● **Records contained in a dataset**
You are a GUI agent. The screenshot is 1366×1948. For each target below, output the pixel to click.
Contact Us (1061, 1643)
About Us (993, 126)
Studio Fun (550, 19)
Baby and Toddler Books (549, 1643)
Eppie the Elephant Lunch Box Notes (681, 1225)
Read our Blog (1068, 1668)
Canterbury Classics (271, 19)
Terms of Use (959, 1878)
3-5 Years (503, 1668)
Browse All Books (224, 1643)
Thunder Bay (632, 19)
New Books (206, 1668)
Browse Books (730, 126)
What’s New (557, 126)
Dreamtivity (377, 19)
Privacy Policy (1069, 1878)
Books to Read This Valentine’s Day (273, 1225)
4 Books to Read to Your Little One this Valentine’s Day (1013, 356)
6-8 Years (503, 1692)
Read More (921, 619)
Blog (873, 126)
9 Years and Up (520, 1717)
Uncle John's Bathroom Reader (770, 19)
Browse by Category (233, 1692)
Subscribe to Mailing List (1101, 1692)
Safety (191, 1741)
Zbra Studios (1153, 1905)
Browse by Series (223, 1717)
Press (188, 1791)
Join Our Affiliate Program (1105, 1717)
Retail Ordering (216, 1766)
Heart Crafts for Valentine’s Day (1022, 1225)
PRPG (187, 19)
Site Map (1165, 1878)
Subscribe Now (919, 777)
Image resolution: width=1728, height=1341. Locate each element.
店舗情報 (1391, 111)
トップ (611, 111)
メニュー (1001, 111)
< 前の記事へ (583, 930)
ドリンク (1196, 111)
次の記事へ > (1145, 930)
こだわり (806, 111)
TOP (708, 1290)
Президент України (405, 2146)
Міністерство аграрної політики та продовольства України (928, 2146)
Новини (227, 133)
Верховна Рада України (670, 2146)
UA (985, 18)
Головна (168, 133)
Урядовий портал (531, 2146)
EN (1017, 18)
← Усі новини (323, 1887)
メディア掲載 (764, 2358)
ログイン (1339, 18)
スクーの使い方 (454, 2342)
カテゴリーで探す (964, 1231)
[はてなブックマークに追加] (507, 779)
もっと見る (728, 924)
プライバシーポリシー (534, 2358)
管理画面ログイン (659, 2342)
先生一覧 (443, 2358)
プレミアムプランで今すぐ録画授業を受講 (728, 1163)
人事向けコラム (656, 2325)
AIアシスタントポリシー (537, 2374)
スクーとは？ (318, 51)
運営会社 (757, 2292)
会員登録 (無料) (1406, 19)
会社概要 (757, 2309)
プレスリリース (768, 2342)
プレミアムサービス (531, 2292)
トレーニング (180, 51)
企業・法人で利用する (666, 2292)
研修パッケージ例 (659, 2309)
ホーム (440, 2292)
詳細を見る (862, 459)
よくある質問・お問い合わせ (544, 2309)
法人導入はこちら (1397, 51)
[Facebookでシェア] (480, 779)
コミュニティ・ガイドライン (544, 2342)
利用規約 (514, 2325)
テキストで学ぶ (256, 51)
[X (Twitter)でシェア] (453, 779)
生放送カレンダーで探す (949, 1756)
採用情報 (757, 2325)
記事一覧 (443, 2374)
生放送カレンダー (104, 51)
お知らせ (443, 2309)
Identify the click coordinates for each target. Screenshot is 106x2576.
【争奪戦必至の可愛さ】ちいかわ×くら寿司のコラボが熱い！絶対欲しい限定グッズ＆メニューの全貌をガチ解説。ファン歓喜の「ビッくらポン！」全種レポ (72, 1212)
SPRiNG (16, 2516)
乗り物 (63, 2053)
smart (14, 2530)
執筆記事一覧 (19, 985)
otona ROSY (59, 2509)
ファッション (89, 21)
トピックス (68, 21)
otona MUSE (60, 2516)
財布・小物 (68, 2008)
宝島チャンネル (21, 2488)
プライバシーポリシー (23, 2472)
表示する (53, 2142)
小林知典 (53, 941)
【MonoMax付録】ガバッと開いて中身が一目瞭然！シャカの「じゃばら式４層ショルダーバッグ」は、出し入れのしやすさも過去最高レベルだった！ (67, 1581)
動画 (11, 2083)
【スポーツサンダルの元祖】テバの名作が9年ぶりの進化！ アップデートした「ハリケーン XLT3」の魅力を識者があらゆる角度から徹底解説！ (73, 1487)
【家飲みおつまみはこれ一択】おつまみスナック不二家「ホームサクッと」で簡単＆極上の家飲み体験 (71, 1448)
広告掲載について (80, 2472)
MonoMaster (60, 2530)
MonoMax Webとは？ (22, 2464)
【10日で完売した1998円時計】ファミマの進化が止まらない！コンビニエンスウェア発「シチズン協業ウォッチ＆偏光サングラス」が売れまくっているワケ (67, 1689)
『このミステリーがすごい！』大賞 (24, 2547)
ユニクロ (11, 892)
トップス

● **THE TASK**
Return, word for word, the lines of the data above from the line with "[はてなブックマークに追加] (507, 779)" through the line with "[X (Twitter)でシェア] (453, 779)", inclusive.

● **ANSWER SECTION**
[はてなブックマークに追加] (507, 779)
もっと見る (728, 924)
プライバシーポリシー (534, 2358)
管理画面ログイン (659, 2342)
先生一覧 (443, 2358)
プレミアムプランで今すぐ録画授業を受講 (728, 1163)
人事向けコラム (656, 2325)
AIアシスタントポリシー (537, 2374)
スクーとは？ (318, 51)
運営会社 (757, 2292)
会員登録 (無料) (1406, 19)
会社概要 (757, 2309)
プレスリリース (768, 2342)
プレミアムサービス (531, 2292)
トレーニング (180, 51)
企業・法人で利用する (666, 2292)
研修パッケージ例 (659, 2309)
ホーム (440, 2292)
詳細を見る (862, 459)
よくある質問・お問い合わせ (544, 2309)
法人導入はこちら (1397, 51)
[Facebookでシェア] (480, 779)
コミュニティ・ガイドライン (544, 2342)
利用規約 (514, 2325)
テキストで学ぶ (256, 51)
[X (Twitter)でシェア] (453, 779)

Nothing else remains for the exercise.